The Idea Of Sacrifice makes an indelible impression on our minds. It involves our love and the deepest feelings of the human heart, and may culminate in the surrender of life itself.
The first sacrifice in the Garden of Eden shows that sacrifice is related to sin. Rejecting their hastily adopted fig-leaf aprons, God had to step in and provide a covering for Adam and Eve. An animal was sacrificed and the skin worn. This told them that the wages of sin is death, and that any atonement, any covering or forgiveness, involves a life being taken or sacrificed. Without the shedding of blood there is no remission of sin.

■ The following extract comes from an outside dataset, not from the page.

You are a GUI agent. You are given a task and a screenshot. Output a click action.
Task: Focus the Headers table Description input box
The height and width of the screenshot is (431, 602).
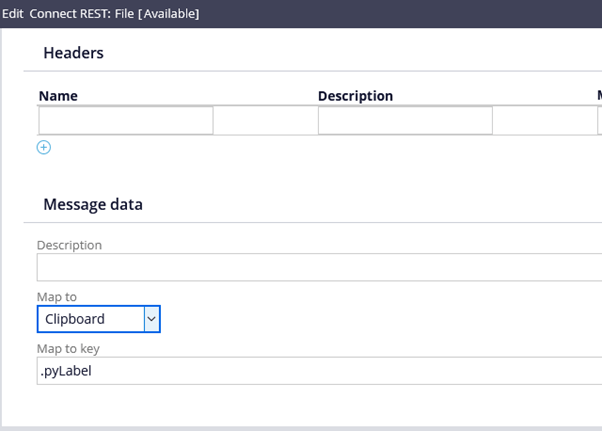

To offer a sacrifice, a person desiring atonement had to place his or her hands upon the head of the sacrificial victim. This action speaks loudly: It is I who deserves to die, not this poor animal. This action also reveals the abundance of God’s grace. There is a deep sense of identity with, and feeling for, the dying animal. Death is real, my death. But I can see, surely, that a butchered lamb cannot really take away my sin and save me from death. All sacrifice under the ancient Law of Moses was a just a reminder that a perfect Lamb of God would come! We might say that these offerings were the next best thing until the Christ came. It was Jesus Christ, the Righteous One, who opened the door so that we can be made righteous by identification with him.
Popular religion throws away all this Bible teaching. Unlike God, it does not treat sin seriously. It tells us that Jesus has done it all: we don’t have to do anything. But it is not that easy!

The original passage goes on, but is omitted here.